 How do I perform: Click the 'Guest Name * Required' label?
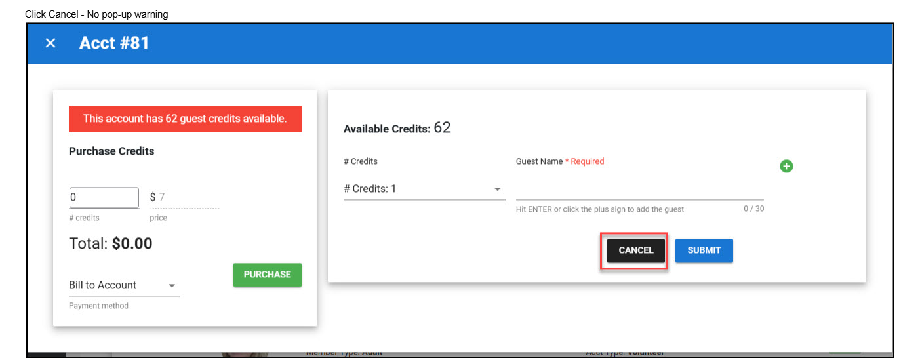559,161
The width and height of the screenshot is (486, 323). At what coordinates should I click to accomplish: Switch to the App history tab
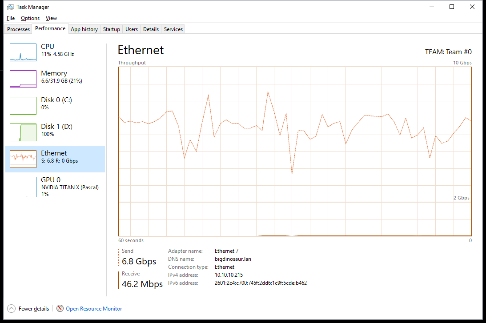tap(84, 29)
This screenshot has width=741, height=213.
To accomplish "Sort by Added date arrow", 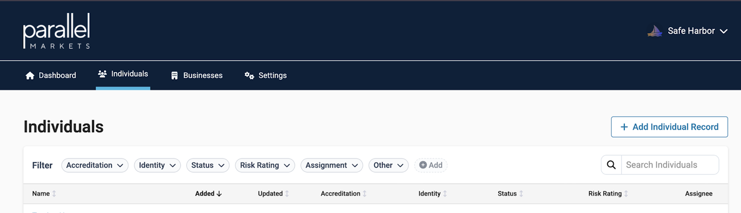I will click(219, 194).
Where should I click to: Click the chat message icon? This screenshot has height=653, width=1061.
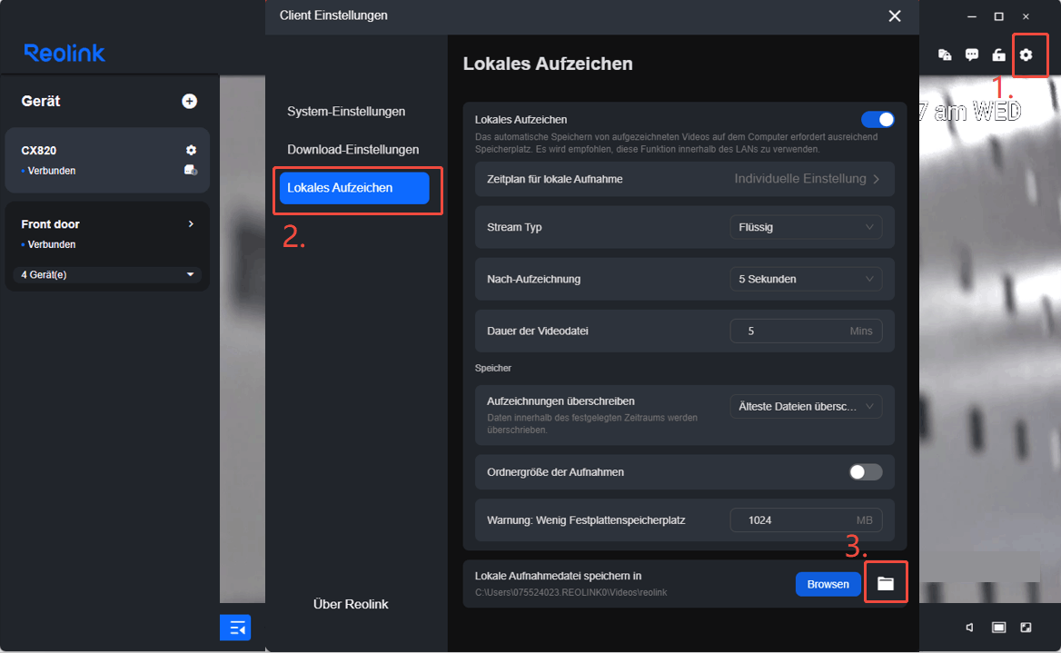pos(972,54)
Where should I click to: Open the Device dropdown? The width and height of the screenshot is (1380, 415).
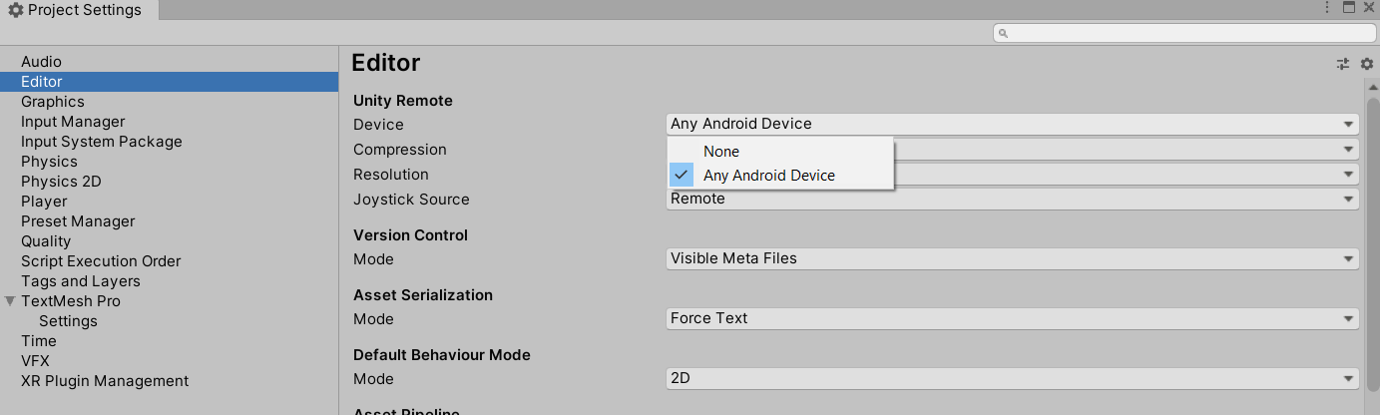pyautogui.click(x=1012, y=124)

----------------

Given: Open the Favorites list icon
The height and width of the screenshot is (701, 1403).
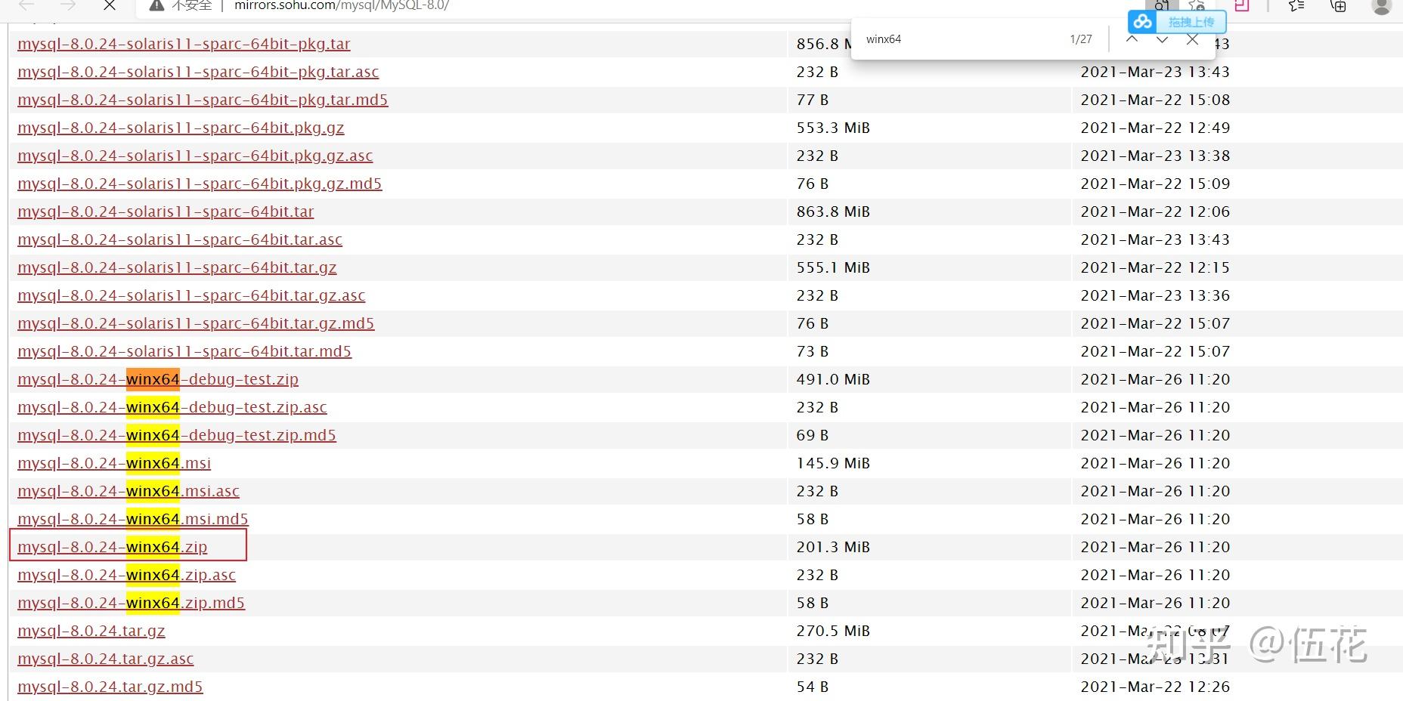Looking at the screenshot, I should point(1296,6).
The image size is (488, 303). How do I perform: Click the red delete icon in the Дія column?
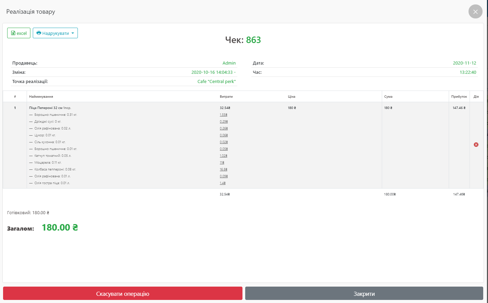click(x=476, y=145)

----------------

What is required
Output the entries above as a numbered list, from the line containing "Where should I click to: Click" down to the line containing "pyautogui.click(x=1012, y=124)", skipping blank lines. Leave the pictures out.

Full solution
1. Where should I click to: Click the chat message icon? This screenshot has height=653, width=1061.
2. pos(972,54)
3. Where should I click to: Open the Device dropdown? The width and height of the screenshot is (1380, 415).
4. pyautogui.click(x=1012, y=124)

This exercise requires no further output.